Modulation of Heme-Induced Inflammation Using MicroRNA-Loaded Liposomes: Implications for Hemolytic Disorders Such as Malaria and Sickle Cell Disease

Round 1

Reviewer 1 Report

Comments and Suggestions for Authors

This manuscript by Bashi et al. provides original data regarding the impact of miRNA-containing liposomes on inflammation-related parameters. The results are interesting and have the potential to set the basis for the pharmaceutical use of such vehicles to ameliorate heme-induced inflammation. The manuscript will be a good addition to the selected journal and will grasp the interest of its readership. Nonetheless, I have some comments that could improve the manuscript before its acceptance.

1. Results section: The graphs and the font used on them are quite small and hard to read. Could the authors enlarge them? Especially the ones that contain 4 panels may need some rearrangement to be more easily readable.\

2. Results section: The authors don't mention in their results the outcome of arginase assay. Could they add some sentences about Figure 7?

3. Discussion section: I believe that a great part of the Discussion section is a repetition of the Results and the study's rationale. I strongly believe that it would be beneficial for the manuscript to alter this part, to focus on the explanation and discussion of their findings in the context of the current bibliography and the future potentials/perspectives. Instead of dedicating a paragraph to each finding, the authors could merge their results and discuss them altogether (when possible) to draw the complete picture, especially since they also propose a beautiful graphically presented model.

4. Discussion Section: Please enlarge the really informative graphical model to facilitate the reader.

5. I believe the reference to Supplemental Figure 1 should be moved from the Discussion Section to the Results Section since the cell viability assay results are important and need to be mentioned in the Results section to notify the reader regarding toxicity issues.

 

Comments on the Quality of English Language

There are some syntax and grammar errors throughout the manuscript, therefore it should be carefully proofread.

Author Response

Reviewer 1:

 

This manuscript by Bashi et al. provides original data regarding the impact of miRNA-containing liposomes on inflammation-related parameters. The results are interesting and have the potential to set the basis for the pharmaceutical use of such vehicles to ameliorate heme-induced inflammation. The manuscript will be a good addition to the selected journal and will grasp the interest of its readership. Nonetheless, I have some comments that could improve the manuscript before its acceptance.

 

1. Results section: The graphs and the font used on them are quite small and hard to read. Could the authors enlarge them? Especially the ones that contain 4 panels may need some rearrangement to be more easily readable.

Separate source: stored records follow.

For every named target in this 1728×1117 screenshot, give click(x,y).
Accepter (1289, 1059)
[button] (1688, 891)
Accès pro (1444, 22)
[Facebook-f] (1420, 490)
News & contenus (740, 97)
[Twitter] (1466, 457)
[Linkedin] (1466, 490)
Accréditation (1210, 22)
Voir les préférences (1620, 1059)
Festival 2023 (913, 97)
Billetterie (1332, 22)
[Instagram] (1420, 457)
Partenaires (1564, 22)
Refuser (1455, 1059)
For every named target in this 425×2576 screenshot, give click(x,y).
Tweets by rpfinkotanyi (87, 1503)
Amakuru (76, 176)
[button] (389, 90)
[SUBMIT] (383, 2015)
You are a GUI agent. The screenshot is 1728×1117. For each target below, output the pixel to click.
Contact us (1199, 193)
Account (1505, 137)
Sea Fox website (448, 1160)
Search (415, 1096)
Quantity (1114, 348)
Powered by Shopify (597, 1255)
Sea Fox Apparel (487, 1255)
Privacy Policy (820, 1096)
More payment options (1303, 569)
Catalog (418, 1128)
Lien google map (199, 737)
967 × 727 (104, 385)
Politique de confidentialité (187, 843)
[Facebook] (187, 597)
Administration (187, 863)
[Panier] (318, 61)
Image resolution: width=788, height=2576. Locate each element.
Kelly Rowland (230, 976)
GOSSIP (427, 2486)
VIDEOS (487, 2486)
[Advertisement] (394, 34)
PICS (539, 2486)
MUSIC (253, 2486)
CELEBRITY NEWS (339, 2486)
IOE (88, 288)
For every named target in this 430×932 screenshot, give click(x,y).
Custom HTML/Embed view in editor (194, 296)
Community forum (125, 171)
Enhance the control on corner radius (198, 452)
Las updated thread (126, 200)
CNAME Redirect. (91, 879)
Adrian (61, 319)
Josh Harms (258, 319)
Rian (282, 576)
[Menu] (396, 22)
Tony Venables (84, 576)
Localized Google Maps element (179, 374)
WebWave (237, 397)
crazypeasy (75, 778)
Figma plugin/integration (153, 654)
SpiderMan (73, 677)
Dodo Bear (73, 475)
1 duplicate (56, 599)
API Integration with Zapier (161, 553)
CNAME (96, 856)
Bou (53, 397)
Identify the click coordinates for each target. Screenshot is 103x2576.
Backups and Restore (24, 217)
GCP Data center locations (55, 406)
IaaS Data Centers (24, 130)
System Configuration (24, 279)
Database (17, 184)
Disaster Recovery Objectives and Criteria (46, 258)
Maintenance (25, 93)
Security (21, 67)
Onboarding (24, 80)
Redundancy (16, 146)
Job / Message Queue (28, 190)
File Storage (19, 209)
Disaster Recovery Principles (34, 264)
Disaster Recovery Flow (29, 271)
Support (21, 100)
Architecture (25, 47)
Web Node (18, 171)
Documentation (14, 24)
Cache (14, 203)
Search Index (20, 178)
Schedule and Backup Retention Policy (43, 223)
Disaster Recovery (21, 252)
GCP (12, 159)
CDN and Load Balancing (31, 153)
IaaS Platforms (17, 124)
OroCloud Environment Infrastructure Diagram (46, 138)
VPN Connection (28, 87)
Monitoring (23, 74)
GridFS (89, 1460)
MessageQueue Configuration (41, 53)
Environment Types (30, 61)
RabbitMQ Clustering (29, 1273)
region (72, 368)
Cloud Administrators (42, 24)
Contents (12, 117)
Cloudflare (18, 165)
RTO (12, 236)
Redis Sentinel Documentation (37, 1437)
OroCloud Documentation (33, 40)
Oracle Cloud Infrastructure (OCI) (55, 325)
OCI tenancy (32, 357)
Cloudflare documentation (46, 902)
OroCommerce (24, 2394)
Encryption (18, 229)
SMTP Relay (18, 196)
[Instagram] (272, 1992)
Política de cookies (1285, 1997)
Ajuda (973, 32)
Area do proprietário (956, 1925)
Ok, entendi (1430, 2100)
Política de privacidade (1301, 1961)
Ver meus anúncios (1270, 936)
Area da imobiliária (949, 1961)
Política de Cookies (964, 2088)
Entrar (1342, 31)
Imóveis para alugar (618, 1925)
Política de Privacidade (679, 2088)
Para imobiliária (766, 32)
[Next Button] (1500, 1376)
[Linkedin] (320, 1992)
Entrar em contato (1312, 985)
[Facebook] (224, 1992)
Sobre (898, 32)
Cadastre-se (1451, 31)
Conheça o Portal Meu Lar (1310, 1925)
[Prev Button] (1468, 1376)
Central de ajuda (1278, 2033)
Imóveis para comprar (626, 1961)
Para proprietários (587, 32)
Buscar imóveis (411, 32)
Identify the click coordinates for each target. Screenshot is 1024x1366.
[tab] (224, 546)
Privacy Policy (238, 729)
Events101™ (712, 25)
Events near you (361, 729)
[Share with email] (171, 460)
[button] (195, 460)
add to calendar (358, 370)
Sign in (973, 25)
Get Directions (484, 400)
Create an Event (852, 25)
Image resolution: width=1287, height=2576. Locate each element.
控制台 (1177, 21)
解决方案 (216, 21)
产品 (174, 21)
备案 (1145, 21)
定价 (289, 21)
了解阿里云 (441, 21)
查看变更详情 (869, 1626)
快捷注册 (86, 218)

1. We have enlarged the fonts and transformed each figure in the article from 1:4 to 2:2 panels to help with reader accessibility.

 

2. Results section: The authors don't mention in their results the outcome of arginase assay. Could they add some sentences about Figure 7?

 

1. In the “Results” section of the manuscript, we added, “In THP-1 derived macrophages, we observed an increase in arginase activity when treated with Lipo-miR-451a. This observation is interesting as increased arginase levels indicate a trend to an M2 anti-inflammatory phenotype. A similar tendency toward elevated arginase activity was observed in THP-1 derived macrophages exposed to Lipo-let-7i-5p treatment, albeit without reaching statistical significance (Figure 7B). We also detected a notable downward trend (without significance) in nitrite levels in THP-1-derived macrophages treated with both Lipo-miR-451a and Lipo-let-7i-5p (Figure 7C and 7D).” This can be highlighted in the manuscript and can be found on lines 416-423. We also discuss the arginase data under the “Discussion” header on lines 546-548 and 551-553. On these lines, we say, “Our findings, as depicted in Figure 7, effectively demonstrate the potential utility of Lipo-miR-451a or Lipo-let-7i-5p in promoting the augmentation of M2 macrophage phenotypes. […] Also, in Figure 7, we successfully demonstrated an elevation in arginase levels alongside a reduction in nitrite, aligning with the characteristic pattern of di-minished inflammation.”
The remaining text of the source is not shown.